» **TEXT PROVIDED**
So why a pair? Well I got the idea when I made my bench hook/mini shooting board combo. When making them I ensured the combined thickness of the base and upper boards of the shooting board were equal to the thickness of the bench hook‘s base board. Now when sawing longer stuff the mini shooting board acts as a support for the end that isn‘t on the bench hook, and vice versa when the shooting board’s in use. They make a very handy duo, and well worth making IMO.



 

 

 



In time I’ll probably set up the new boards to be held on the bench in a similar way, and so the same useful additional support feature will be available for them too. Will it work? Dunno until I’ve tried it, do I?  All together now; *it’s not the science of rocketry* :wink:





Hope that helps a bit, or if not at the very least it might get the not-sures to take a shot at it if only to say "hey, that's all wrong".  This is easily the most basic, simple slab-type of board, but you could get all fancy with sloping boards, adjustable stops, donkey's ear varieties etc etc. The shooting board world is the mollusc of your choice. I now open the floor to anyone who wants to tell me all the important points I've missed. Once you've done that maybe eventually we'll end up with a useful article! :lol:

Cheers, Alf

All written out for the time-being. :shock:


----------



## Adam (24 Feb 2005)

Lovely. cheers ALF - just what I wanted!!!

Adam


----------



## Chris Knight (24 Feb 2005)

Alf,

Excellent stuff as usual!

» **DO THIS**
Transcribe the shooting board forum thread word for word, from "Hope that helps" up to and including "Adam (24 Feb 2005)".

» **MATERIAL**
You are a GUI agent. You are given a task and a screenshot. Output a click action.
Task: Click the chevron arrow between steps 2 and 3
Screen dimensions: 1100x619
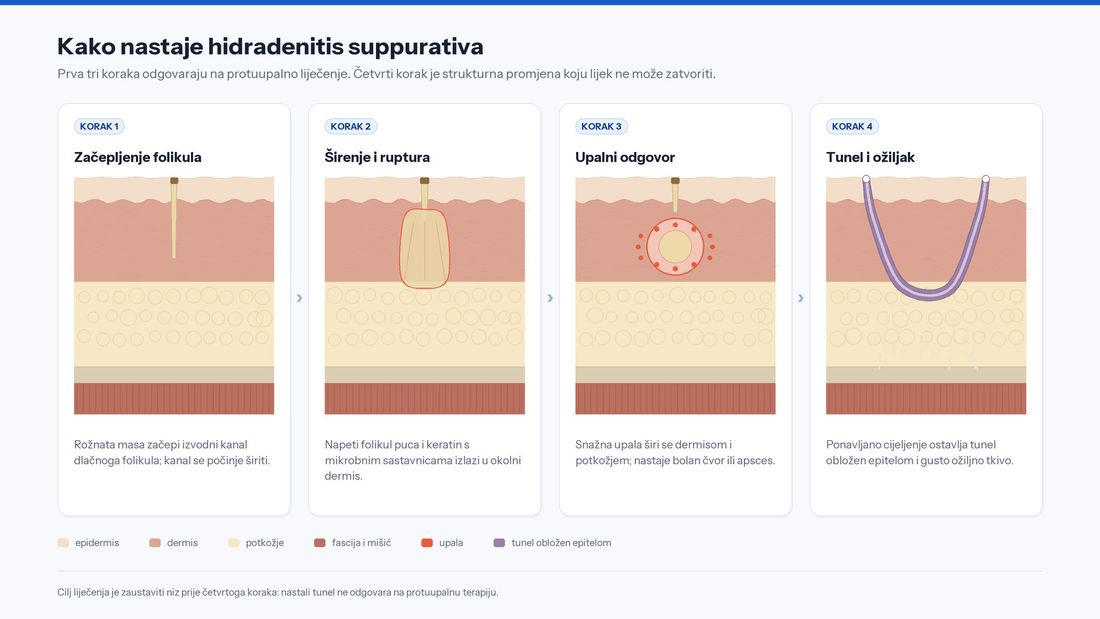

» **RESULT FOR THIS EXERCISE**
Hope that helps a bit, or if not at the very least it might get the not-sures to take a shot at it if only to say "hey, that's all wrong".  This is easily the most basic, simple slab-type of board, but you could get all fancy with sloping boards, adjustable stops, donkey's ear varieties etc etc. The shooting board world is the mollusc of your choice. I now open the floor to anyone who wants to tell me all the important points I've missed. Once you've done that maybe eventually we'll end up with a useful article! :lol:

Cheers, Alf

All written out for the time-being. :shock:


----------



## Adam (24 Feb 2005)